PROBLEM REQUIREMENTS: What's needed is a word-for-word retyping of the entries below, pictures omitted.

THE RECORDS:
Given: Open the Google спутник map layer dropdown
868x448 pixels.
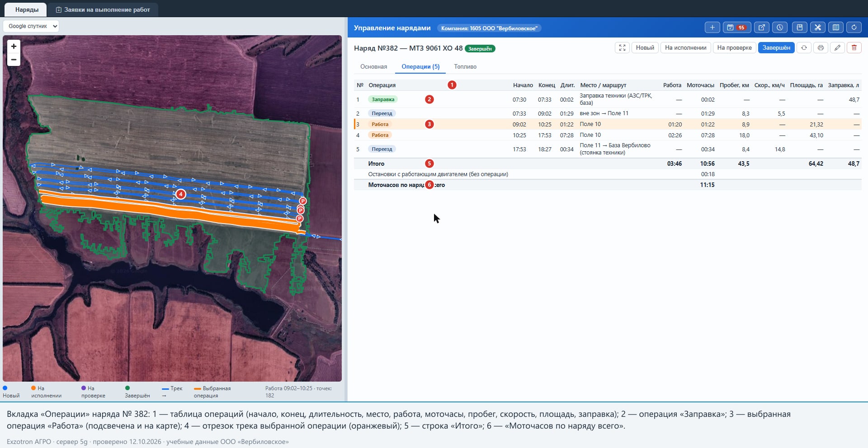Looking at the screenshot, I should [x=31, y=26].
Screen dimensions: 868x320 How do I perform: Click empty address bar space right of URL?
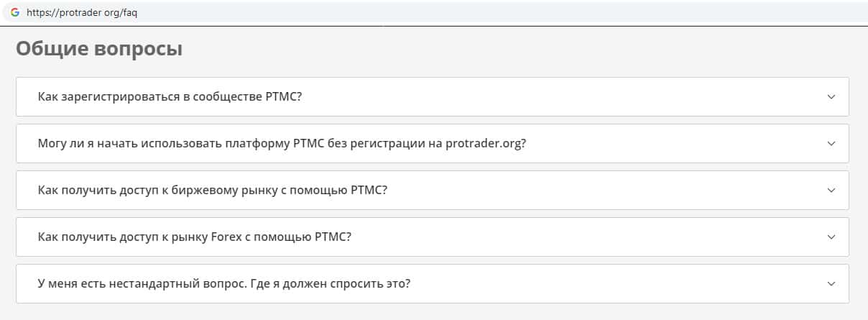[503, 13]

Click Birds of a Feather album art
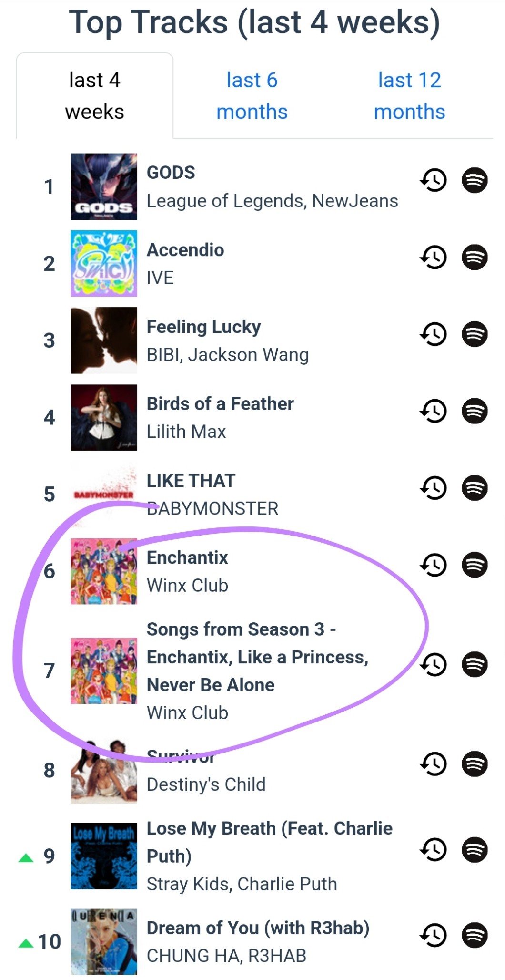click(x=104, y=417)
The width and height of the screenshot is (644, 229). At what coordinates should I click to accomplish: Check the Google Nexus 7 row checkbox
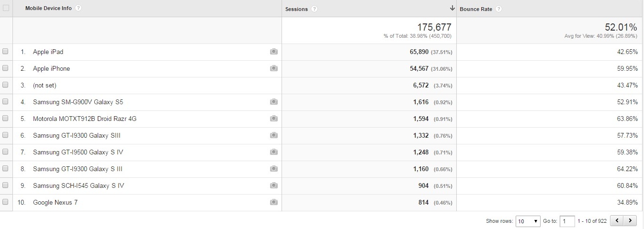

RESULT OF THIS EXERCISE:
Given: Open the Google спутник map layer dropdown
868x448 pixels.
Looking at the screenshot, I should [x=31, y=26].
Screen dimensions: 868x320 How do I perform: Click empty address bar space right of URL?
[503, 13]

Click Birds of a Feather album art
click(x=104, y=417)
The width and height of the screenshot is (644, 229). At what coordinates should I click to accomplish: Check the Google Nexus 7 row checkbox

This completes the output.